Situation in Augustdorf

Der Augustdorfer Bürgermeister Thomas Katzer wiederum hat die schwierige Aufgabe, die anstehende Jubiläumsfeier seines Ortes auf kreative Art lösen zu müssen. „Auf dem Festumzug sind 18 Straßen zu sichern. Wir wollten uns das Brauchtum aber nicht kaputt machen lassen und haben im Vorfeld Unterstützer gesucht, die mit ihren finanziellen Beiträgen für die Kosten für die Sicherheit gesorgt haben. So ist ein hoher fünfstelliger Betrag zusammengekommen“, berichtet er.

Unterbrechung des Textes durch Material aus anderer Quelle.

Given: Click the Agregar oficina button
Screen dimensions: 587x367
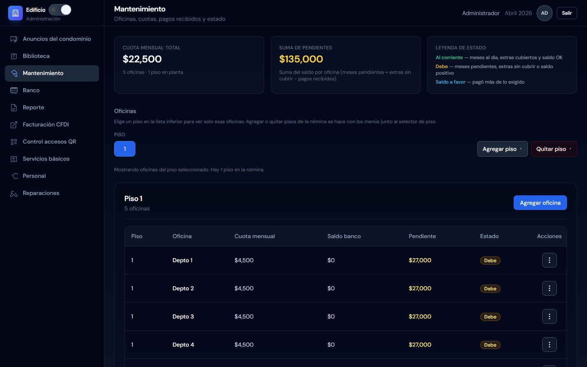Looking at the screenshot, I should (x=540, y=203).
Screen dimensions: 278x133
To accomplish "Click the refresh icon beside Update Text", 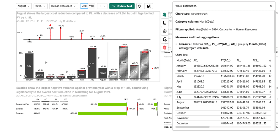I will tap(139, 6).
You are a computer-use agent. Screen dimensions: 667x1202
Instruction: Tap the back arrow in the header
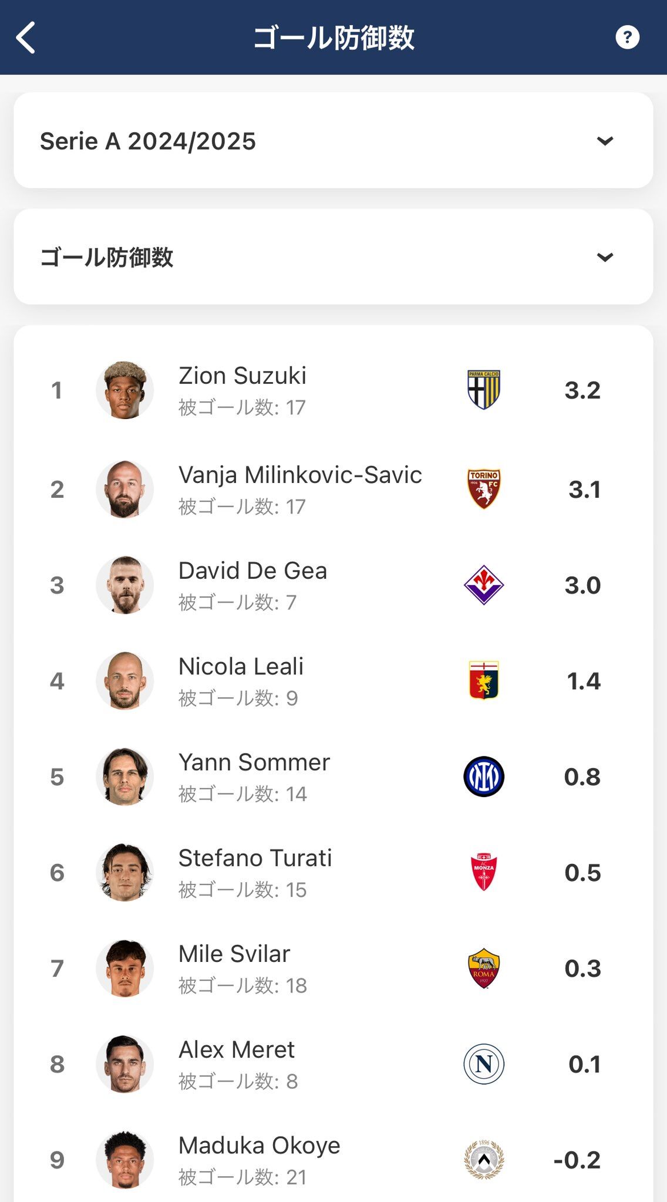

In Zusammenarbeit mit der Patenkompanie 212, die zur Jubiläumsfeier in bestimmten Bereichen eine Ausstellung ihrer Fahrzeuge organisiert und der Firma Freise, die an bestimmten Straßen große Fahrzeuge und Fahrer zur Verfügung stellt, wird der Umzug für zweieinhalb Stunden abgesichert sein. Dafür sei er der Patenkompanie und dem Transportunternehmen sehr dankbar, betont Katzer.

Situation in Barntrup

Der Barntruper Bürgermeister Borris Ortmeier teilt indes mit, dass die Diskussion für seine Kommune nicht so relevant sei, da es dort keine Großveranstaltungen gäbe. Die kleinen Veranstaltungen im Ort seien in Zusammenarbeit mit den Vereinen und der Feuerwehr schnell und sicher zu schützen.

Bürgermeister Mario Hecker aus dem Kalletal, der dort im August das Heimatfest mit einem großen Festumzug durch Hohenhausen feiert, gibt auf Anfrage der LWZ, genauso wie die Vorsitzende des veranstaltenden Heimatvereins, keine Antwort. Er verweist aber auf Gespräche mit dem Kreis, die diesbezüglich stattgefunden hätten.

Laut Aussage eines Mitgliedes des Orga-Teams des Heimatvereins gegenüber der LWZ müssten für das Heimatfest im Kalletal jedoch rund 20 Straßen abgesperrt werden. Dazu benötige man 20 Trecker oder Sattelzüge mit jeweils zwei Mann Besatzung. Eine fast unerfüllbare Aufgabe. Über Facebook werden vom Veranstalter jetzt Trecker und Sattelschlepper gesucht, um wichtige Zugänge zur Umzugsstrecke abzusperren.

Fazit

Die Diskussion über Schutzmaßnahmen gibt es nicht nur unter den Verantwortlichen. In der Bevölkerung ist das Thema ebenso umstritten, viele Menschen haben Angst, dass alte, traditionsreiche Feste künftig nicht mehr gefeiert werden können.